## Task description
Go through the data below and return each line containing the word "arrow".
--- Task inputs Enclosed Below ---
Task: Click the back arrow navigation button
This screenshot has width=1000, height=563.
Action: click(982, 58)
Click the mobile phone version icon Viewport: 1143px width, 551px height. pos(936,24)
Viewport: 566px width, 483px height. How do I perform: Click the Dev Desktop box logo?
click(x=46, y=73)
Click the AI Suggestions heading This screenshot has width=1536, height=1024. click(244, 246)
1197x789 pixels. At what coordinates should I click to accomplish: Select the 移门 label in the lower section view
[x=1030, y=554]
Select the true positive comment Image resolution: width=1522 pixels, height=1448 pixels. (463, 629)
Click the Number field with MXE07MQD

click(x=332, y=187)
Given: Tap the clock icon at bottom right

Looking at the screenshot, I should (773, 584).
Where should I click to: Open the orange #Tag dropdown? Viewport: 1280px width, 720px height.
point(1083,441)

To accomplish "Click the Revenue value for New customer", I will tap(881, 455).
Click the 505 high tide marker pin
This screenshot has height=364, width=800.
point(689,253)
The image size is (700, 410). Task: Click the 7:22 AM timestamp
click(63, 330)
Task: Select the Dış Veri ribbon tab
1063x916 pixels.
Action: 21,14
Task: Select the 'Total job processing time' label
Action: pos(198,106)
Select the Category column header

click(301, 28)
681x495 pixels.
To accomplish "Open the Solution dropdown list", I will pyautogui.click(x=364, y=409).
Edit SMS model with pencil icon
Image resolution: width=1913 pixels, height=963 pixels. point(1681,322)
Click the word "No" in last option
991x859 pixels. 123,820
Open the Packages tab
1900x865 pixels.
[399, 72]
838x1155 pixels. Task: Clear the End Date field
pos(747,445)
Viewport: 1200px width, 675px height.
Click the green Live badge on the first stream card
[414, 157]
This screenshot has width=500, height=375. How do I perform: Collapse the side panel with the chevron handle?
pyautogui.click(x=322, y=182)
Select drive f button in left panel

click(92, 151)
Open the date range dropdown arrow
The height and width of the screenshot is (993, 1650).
--- End of Enclosed Task inputs ---
## Response below
Task: Click the back arrow navigation button
Open the date range dropdown arrow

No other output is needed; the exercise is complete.